- The paper introduces HyperCloning, a method for initializing large language models using small pretrained models to preserve function and improve convergence.
- It employs vector cloning and linear layer expansion techniques, achieving training speedups of up to 4x while maintaining accuracy.
- Experiments on OPT, Pythia, and OLMO models demonstrate significant GPU-hour reductions and consistent accuracy gains across multiple benchmarks.
Scaling Smart: Accelerating LLM Pre-training with Small Model Initialization
Introduction
The paper "Scaling Smart: Accelerating LLM Pre-training with Small Model Initialization" (2409.12903) proposes HyperCloning, an innovative approach for initializing LLMs using small pretrained models. This method effectively bridges the gap between the high accuracy demands of large models and the cost-effectiveness of smaller models by transferring knowledge from the latter to the former. The introduction highlights the significant computational challenges associated with training voluminous LLMs, emphasizing the monetary and temporal burdens imposed by large-scale training operations, such as those required for models with billions of parameters.
Methodology
HyperCloning aims to efficiently initialize larger LLMs from small pretrained networks, preserving their predictive capabilities and accuracy. The method entails expanding the parameters of a pretrained model to fit those of a larger network while ensuring that internal representations and output logits replicate those of the source. This strategy, termed "function preservation," facilitates faster convergence post-initialization, as the larger model begins with the inherited accuracy of its smaller counterpart.


Figure 1: Illustration of HyperCloning. The parameters of the pretrained source network (left) are transferred to the destination network (right), enhancing training speed and final accuracy.
The process involves four critical design goals: expanding dimensions, preserving functions, minimizing computational overhead, and maintaining training setups. HyperCloning adopts vector cloning and linear layer expansion techniques, initializing the destination model with duplicated and normalized weight blocks. The method surmounts traditional expansion methods that require depth augmentation or iterative distillation.


Figure 2: Demonstration of Linear layer cloning with 2-fold expansion, where Ws​ is the source model weight and η is a random noise matrix.
Experiments
Experiments conducted on three distinct LLMs—OPT, Pythia, and OLMO—demonstrate the efficacy of HyperCloning. Noteworthy improvements are noted in terms of reduced training time and enhanced final accuracy, with speedups of 2.2x to 4x across models. The models were evaluated using accuracy metrics across multiple benchmarks, revealing consistency in accuracy benefits when initialized with HyperCloning compared to traditional random initialization.

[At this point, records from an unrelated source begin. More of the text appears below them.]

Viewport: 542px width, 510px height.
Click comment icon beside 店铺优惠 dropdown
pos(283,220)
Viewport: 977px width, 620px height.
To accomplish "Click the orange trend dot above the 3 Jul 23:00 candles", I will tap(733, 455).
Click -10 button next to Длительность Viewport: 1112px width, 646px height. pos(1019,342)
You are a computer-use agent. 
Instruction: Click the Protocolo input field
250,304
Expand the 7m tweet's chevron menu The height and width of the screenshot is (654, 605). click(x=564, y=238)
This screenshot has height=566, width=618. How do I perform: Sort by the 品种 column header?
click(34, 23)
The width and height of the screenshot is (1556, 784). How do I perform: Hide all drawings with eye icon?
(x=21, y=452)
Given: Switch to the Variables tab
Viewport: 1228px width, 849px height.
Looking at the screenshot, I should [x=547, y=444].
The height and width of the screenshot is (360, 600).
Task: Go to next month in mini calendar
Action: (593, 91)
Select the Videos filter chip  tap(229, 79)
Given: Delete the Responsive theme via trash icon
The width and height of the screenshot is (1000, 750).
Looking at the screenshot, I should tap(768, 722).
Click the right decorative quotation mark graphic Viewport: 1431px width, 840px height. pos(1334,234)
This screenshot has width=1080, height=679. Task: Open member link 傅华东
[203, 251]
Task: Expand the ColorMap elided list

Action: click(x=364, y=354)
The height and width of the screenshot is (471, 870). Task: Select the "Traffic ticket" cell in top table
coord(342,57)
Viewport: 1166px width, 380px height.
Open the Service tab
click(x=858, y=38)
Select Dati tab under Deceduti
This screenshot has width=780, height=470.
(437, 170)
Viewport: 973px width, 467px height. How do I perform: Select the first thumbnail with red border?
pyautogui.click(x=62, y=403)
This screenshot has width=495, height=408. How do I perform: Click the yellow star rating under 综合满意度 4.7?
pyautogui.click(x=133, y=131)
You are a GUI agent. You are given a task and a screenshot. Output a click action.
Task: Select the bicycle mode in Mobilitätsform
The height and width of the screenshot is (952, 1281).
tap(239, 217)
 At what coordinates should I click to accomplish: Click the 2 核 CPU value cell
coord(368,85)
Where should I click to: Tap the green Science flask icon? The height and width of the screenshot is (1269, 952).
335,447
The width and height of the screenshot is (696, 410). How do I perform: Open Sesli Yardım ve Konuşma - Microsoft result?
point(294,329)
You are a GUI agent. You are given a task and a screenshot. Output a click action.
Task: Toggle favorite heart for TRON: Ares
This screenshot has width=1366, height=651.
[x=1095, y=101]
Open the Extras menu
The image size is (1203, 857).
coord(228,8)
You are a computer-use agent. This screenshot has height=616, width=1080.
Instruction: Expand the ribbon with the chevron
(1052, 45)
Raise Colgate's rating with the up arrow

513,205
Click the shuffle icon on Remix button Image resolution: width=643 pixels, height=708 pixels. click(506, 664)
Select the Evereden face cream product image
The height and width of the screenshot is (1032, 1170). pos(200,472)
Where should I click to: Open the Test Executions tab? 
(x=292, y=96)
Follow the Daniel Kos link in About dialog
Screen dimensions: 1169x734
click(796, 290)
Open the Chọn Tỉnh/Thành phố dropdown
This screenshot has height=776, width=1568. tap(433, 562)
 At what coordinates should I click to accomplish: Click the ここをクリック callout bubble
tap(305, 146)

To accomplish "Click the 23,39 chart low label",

Figure 3: Average Accuracy over 10 tasks when models are initialized with random weights and HyperCloning.
In-depth analysis of weight distribution and symmetry during training supports the robustness of HyperCloning. The weight symmetry naturally breaks due to stochastic processes, such as dropout, while updates over iterations manifest significant divergence from initial symmetry, indicating effective usage of the parameter space.
HyperCloning is distinct from existing model expansion techniques, particularly due to its function-preserving nature. Traditional approaches, such as Net2Net for CNNs, and linear layer stacking methods in BERT models, primarily focus on non-function-preserving strategies. Conversely, HyperCloning ensures functional and parameter equivalency, a feature absent in most prior works, providing improved accuracy without altering training loops significantly.
Previous methodologies like staged training or diagonal expansion often result in slowed convergence or reduced accuracy gains. HyperCloning circumvents these pitfalls, leveraging symmetric and noise-added expansions for optimal performance.
Conclusion
HyperCloning emerges as a promising strategy for initializing LLMs efficiently and effectively. The method exhibits clear advantages in accelerating training and achieving superior final accuracies by utilizing previously trained models as initialization references. Importantly, it reduces GPU hours and computational costs, making it both a pragmatic and economically viable solution for large-scale LLM training.
Future research avenues may explore the particular mechanisms by which HyperCloning mitigates catastrophic forgetting and explore potential improvements in its architectural scalability and adaptability across diverse model types. This work underscores the profound benefits of leveraging small model pretrained knowledge in LLM training paradigms.